The addition of 0.275 L of 1.62 M KCl to a solution containing Ag+ and Pb2+ ions is just enough to precipitate all of the ions

Chemistry
1 answer:
musickatia [10]3 years ago
3 0

Answer:

The mass of PbCl₂ is 45.88 grams and the mass of AgCl is 16.48 grams.

Explanation:

As mentioned in the given question, the addition of 0.275 L of 1.62 M KCl is done in a solution that comprise Ag⁺ and Pb²⁺ ions so that all the ions get precipitated. Therefore, the moles of KCl present is,  

Moles of KCl = 0.275 L × 1.62 M = 0.445 moles

Now the reaction will be,  

Ag⁺ + Pb²⁺ + KCl ⇒ AgCl + PbCl₂ + 3K⁺

Now let us assume that the formation of x moles of AgCl and y moles of PbCl₂ is taking place.  

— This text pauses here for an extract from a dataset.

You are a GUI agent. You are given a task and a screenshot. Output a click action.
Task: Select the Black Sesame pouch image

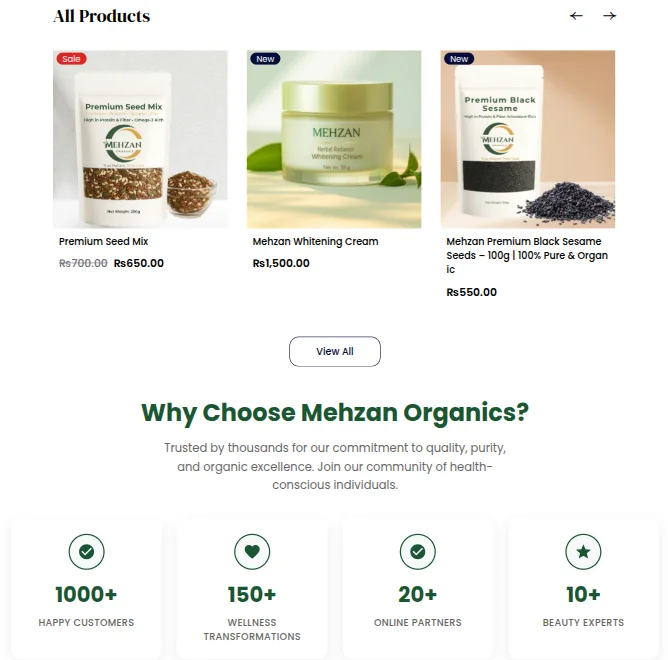click(x=528, y=139)
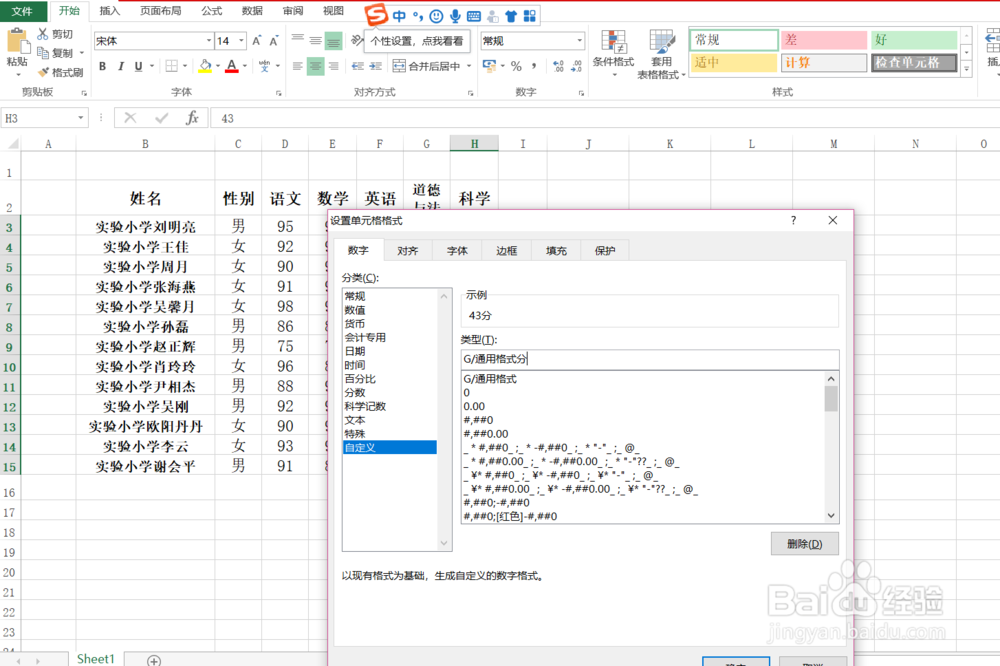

Therefore, mass of AgCl will be x × molecular mass, which will be equal to x × 143.32 grams = 143.32 x grams

Now the mass of PbCl2 formed will be,  

y × molecular mass = y × 278.1 grams = 278.1 y grams

Now the total precipitate will be,  

62.37 grams = 143.32 x + 278.1 y -----------(i)

Now as AgCl and PbCl₂ requires 1:2 ratio of KCl, this shows that x moles of AgCl will require x moles of KCl and y mol of PbCl₂ will require 2*y moles of PbCl₂. Therefore,  

x + 2y = total mass of KCl

x + 2y = 0.445 moles ------ (ii)

On solving equation (i) and (ii) we get,  

x as 0.115 and y as 0.165

Now the mass of AgCl will be,  

143.32 × 0.115 = 16.48 grams

The mass of PbCl₂ will be,  

278.1 × 0.165 = 45.88 grams.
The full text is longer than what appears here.